Libia, ragazza denuncia stupro da parte dei lealisti: Tripoli cerca di 'corrompere' la madre
Tripoli, 28 mar. - (Adnkronos) - Una nuova casa e molto denaro per convincere la figlia - Iman al-Obaidi, che sabato ha denunciato davanti ai giornalisti stranieri di essere stata violentata da un gruppo di militari fedeli a Muhammar Gheddafi
- a cambiare versione dei fatti. L'offerta sarebbe stata fatta a Aisha Ahmed da un funzionario del governo di Tripoli, con una telefonata arrivata nella casa di Tobruk della donna alle tre del mattino di domenica. A riferirne, scrive oggi il Washington Post, è Hasan Modeer, un ribelle attivista che si trovava a Tobruk con la madre di Iman. "Le hanno detto che le avrebbero dato una nuova casa e molto denaro e qualunque cosa avesse voluto", ha dichiarato Modeer, spiegando che la donna ha riferito il messaggio alla figlia per telefono, e questa ha rifiutato: "Preferisco morire piuttosto che cambiare quanto ho detto".

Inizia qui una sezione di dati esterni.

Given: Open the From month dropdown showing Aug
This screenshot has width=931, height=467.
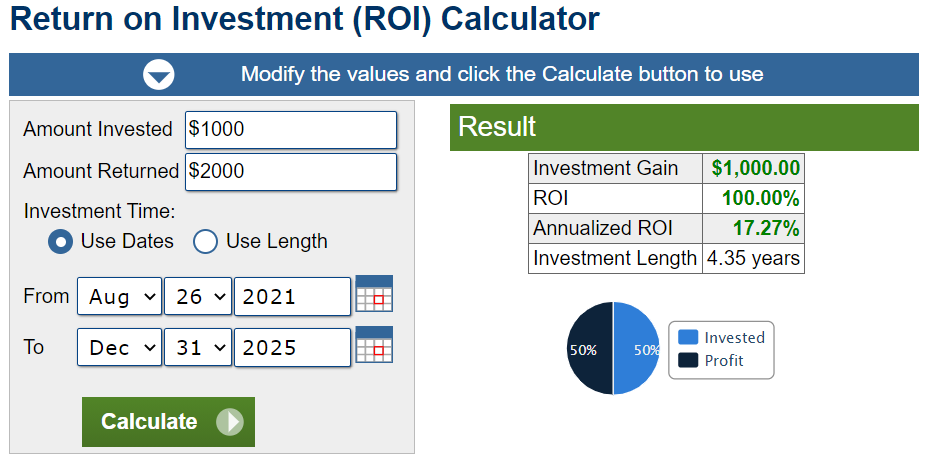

La donna intanto sarebbe stata rilasciata ed il caso sarebbe oggetto di indagini, con quattro persone finite agli arresti sulla base della sua denuncia, stando ai portavoce di Tripoli. "La donna non ha commesso alcun reato particolare. E' solo entrata in un luogo in cui non sarebbe dovuta entrare", ha dichiarato il portavoce del governo Moussa Ibrahim citato dalla Cnn.
Secondo la versione fornita di Ibrahim, la donna - che si è presentata ai giornalisti stranieri e ha raccontato di essere stata fermata ad un posto di blocco e quindi sequestrata e violentata per due giorni perché originaria di Bengasi, roccaforte dei ribelli - sarebbe una madre divorziata che si guadagna da vivere "organizzando party con gli uomini" e conosceva i suoi assalitori. I giornalisti hanno chiesto a Ibrahim di poter incontrare la donna per parlarle e risentirla ma secondo il portavoce la famiglia di Obaidi finora lo avrebbe impedito. Affermazioni negate dal padre di Obaidi, Atiq Saleh al-Obaidi, secondo il quale una simile richiesta non è mai arrivata. "L'unico contatto che abbiamo avuto è stato alle tre del mattino" con la telefonata in cui è stato offerto del denaro. Falso, ha poi aggiunto il padre, anche il fatto che la figlia sia divorziata e abbia figli. Per la madre della giovane, Iman ha compiuto un gesto eroico. "Sono molto orgogliosa". "Inshallah, la vedrò ancora. Francia, Obama, America, per favore venite e salvate mia figlia".